THE VIRGINIAN-PILOT Copyright (c) 1996, Landmark Communications, Inc. DATE: Tuesday, July 23, 1996 TAG: 9607230008 SECTION: FRONT PAGE: A14 EDITION: FINAL TYPE: Editorial LENGTH: 46 lines
It is not yet known if TWA 800 and the 290 aboard were victims of foul play, but it is far from inconceivable. The level of airport security regularly maintained in America is inadequate to the potential threats.
Fly in or out of London, Paris or Frankfurt and you'll be subjected to considerably more-rigorous inspection and questioning. In addition to X-rays of bags, you may expect to be patted down, forced to demonstrate that your camera actually takes pictures and to have a metal detector run over your body repeatedly.

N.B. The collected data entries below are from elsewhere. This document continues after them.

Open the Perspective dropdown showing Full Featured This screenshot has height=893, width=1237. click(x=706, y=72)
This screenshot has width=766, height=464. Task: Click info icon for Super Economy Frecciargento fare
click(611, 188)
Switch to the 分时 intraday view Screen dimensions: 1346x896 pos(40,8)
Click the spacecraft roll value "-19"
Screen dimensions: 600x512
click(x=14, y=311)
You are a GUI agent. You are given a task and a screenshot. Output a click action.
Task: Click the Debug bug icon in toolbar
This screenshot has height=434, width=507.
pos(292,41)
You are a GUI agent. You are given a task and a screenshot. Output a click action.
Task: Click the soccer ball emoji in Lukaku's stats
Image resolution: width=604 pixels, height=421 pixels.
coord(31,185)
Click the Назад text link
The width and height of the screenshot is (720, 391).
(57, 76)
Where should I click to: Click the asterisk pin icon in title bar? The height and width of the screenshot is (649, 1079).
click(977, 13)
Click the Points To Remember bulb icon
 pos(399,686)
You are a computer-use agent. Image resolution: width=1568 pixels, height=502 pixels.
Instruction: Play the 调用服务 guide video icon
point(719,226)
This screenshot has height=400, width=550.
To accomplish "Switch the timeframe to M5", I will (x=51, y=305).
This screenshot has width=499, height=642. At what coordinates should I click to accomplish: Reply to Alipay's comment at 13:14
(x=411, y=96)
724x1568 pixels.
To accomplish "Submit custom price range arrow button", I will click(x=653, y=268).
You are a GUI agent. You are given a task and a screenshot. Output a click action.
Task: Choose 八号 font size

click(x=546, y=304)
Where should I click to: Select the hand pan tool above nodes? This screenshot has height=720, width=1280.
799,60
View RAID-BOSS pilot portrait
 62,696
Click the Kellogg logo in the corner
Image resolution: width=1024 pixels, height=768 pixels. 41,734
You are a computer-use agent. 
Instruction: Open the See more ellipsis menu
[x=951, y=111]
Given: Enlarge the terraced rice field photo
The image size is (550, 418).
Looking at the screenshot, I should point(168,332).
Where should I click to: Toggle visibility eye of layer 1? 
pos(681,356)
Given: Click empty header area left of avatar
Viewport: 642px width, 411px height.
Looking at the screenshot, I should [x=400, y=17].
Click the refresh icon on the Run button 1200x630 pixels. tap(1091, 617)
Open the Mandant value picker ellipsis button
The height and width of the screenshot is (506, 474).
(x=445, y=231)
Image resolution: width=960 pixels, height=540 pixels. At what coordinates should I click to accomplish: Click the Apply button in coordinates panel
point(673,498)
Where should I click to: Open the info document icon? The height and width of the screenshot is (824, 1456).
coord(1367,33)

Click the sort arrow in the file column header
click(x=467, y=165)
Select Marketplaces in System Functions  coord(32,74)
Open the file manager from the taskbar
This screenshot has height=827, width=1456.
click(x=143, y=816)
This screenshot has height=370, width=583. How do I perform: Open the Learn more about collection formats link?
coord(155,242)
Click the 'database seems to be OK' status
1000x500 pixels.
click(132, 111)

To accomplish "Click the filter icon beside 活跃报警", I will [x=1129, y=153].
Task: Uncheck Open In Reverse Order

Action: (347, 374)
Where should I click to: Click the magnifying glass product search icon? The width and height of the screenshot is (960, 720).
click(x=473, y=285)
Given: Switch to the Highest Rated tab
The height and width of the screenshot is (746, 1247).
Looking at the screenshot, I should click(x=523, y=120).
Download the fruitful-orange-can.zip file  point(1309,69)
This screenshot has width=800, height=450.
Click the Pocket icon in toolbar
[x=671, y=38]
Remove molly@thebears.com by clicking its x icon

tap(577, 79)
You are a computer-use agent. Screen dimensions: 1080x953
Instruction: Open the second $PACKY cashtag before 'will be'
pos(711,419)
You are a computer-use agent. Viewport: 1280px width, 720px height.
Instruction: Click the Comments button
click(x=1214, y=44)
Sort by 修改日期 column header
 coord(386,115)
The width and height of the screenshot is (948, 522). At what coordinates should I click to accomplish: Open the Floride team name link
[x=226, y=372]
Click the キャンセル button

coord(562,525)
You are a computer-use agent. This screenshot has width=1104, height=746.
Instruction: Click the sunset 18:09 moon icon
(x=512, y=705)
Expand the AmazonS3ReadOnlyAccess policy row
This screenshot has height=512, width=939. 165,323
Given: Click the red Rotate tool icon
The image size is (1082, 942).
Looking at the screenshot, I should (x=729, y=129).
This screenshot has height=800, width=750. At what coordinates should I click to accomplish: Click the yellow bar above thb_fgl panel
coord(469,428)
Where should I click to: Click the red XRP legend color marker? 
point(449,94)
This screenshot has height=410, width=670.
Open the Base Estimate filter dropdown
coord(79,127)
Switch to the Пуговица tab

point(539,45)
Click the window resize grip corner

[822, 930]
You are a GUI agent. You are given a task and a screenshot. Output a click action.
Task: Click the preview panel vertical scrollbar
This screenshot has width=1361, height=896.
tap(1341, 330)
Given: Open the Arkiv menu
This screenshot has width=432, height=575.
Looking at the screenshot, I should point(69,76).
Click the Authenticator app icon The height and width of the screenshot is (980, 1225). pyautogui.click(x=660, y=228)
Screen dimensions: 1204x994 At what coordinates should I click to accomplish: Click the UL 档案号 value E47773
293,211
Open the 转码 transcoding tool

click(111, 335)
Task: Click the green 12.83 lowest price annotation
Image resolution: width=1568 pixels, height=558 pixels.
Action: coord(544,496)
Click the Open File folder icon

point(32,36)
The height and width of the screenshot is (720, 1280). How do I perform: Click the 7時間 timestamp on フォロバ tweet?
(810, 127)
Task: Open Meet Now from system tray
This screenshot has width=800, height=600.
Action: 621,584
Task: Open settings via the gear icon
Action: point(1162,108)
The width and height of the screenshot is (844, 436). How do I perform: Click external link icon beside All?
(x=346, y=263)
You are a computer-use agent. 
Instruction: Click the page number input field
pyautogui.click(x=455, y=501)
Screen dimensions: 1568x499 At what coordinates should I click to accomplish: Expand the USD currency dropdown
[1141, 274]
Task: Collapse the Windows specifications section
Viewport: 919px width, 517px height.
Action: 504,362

By contrast, in a 1993 Transportation Department test, allegedly secure areas of U.S. airports were penetrated in 75 percent of attempts. Recent tests showed improvement, but security still was breached in 40 percent of the tests. Packages that should not have gotten on planes did; people who should not have been able to get on runways, onto planes and into secure baggage areas succeeded.
Perfect security is unattainable, of course. But the obvious shortcomings of the U.S. system need to be corrected. The first steps won't require any breakthroughs in high-tech wizardry or impinge unacceptably on civil liberties, but they will entail inconvenience and expense.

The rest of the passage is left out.